Эрдоган наступил на те же грабли. Внешне все в отношениях как будто бы хорошо, а на самом деле… В какой то момент Россия вообще готова была счесть Турцию ближайшим союзником — с кем еще Путин столько раз встречался, как с Эрдоганом? И то, что сейчас турки вроде бы готовы идти на мировую, а Россия отказывается, объясняется во многом острой личной обидой Путина. Турция понимала, что реакция России будет резкой, но степень негодования Путина они, видимо, все же не рассчитали. С точки зрения нашего руководства, да и большинства населения страны, предложенные извинения выглядят явно несоразмерными с той пощечиной, которую Россия получила, особенно с учетом убийства катапультировавшегося летчика. И Россия готова перекрыть идущие в Турцию газ, нефть. Но санкции ударят не только по Турции — они очень сильно ударят по самой России. И мы будем дольше оправляться от них: туркам при необходимости готовы оказать поддержку те же арабские страны, а кто нам собирается помогать, я что то не помню? Кроме того, Турция может начать мешать проходу российских судов через проливы.
В военном плане Россия и Турция несопоставимы. Ядерная и неядерная держава — это разные весовые категории. Никто не кинется на защиту Турции в случае чего, в том числе и НАТО, где Турция состоит. Но главная опасность для Турции исходит, конечно, не от России, а от ИГ. Если ИГ оформится как настоящее государство, то Турция получит около себя халифат, не признающий никаких государственных границ. Естественное состояние халифата — экспансия. А с точки зрения обычного мусульманина, главный — халиф, а не султан. Заигрывание Эрдогана с ИГ абсолютно необъяснимо. И сколько бы Турция ни выстраивала пограничных укреплений — это ничего не изменит. Граница все равно останется проницаемой, мусульманин с мусульманином всегда договорятся. Вспомним, как тюрки охраняли границу Византии, а с востока шли сельджукиды — и граница исчезла в один момент.
Туркоманы — результат миграции в XI–XII веках тюрок на территорию, которая контролировалась Аббасидским халифатом. Их первоначальный ареал — современная Туркмения, оттуда часть пошла в Турцию, часть дальше на юг и оказалась в Ираке. В Сирии небольшое количество туркоманов, видимо, было и раньше, но большинство их попало туда совсем недавно, когда курды установили свою власть на части территории Ирака и начали выжимать оттуда туркоманов. Между ними шла открытая война, но курды были, конечно, сильнее. И Турция поддерживает туркоманов как «соотечественников за рубежом», но и как барьер против курдов. Живут они на севере Сирии, на территории, захваченной ИГ. Многие из них и сами воюют на стороне ИГ. И их земли попадают под наши бомбы, конечно.
Сейчас много говорят о параллелях между нынешней Турцией и Россией: фантомные имперские боли, уверенность, что территория распавшейся империи — это зона нашего естественного влияния, лозунг защиты соотечественников и т. д.

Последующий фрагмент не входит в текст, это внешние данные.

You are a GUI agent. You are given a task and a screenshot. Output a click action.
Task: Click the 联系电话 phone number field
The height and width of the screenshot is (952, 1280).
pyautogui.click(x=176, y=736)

В этих сближениях есть доля правды, но подходы двух стран к радикальному исламизму принципиально различаются.
«Миссия ИГ заключается в построении панисламского общества»

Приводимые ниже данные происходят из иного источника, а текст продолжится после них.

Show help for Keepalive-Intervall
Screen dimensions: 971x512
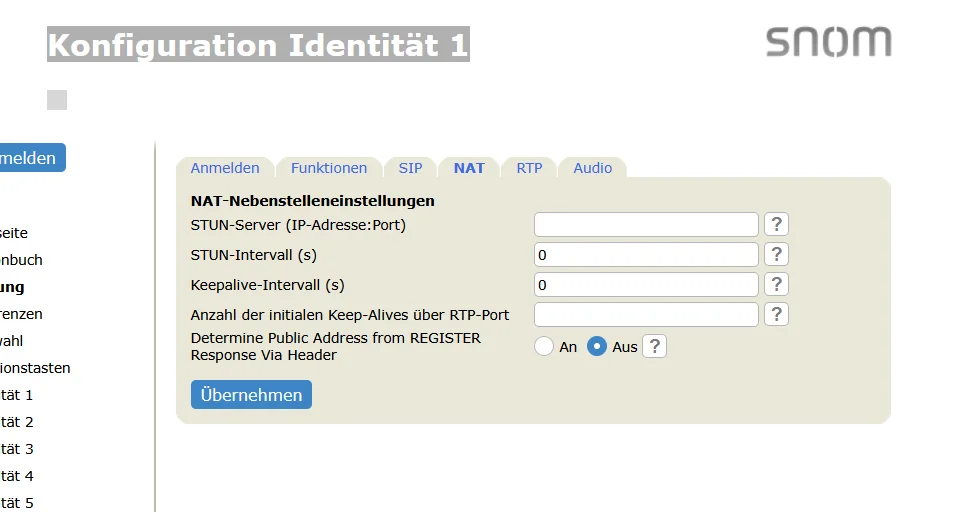click(x=776, y=284)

Нимрод Горен ← На протяжении длительного времени Турция пыталась создать буферную зону вдоль границы с Сирией. В августе Турция и США вели переговоры по поводу присоединения Турции к коалиции против ИГ, и буферная зона была одним из требований турецкой стороны. Насколько мне известно, американцы это требование не удовлетворили. Вновь оно было выдвинуто несколько месяцев назад в ходе переговоров с Евросоюзом по поводу сирийских беженцев.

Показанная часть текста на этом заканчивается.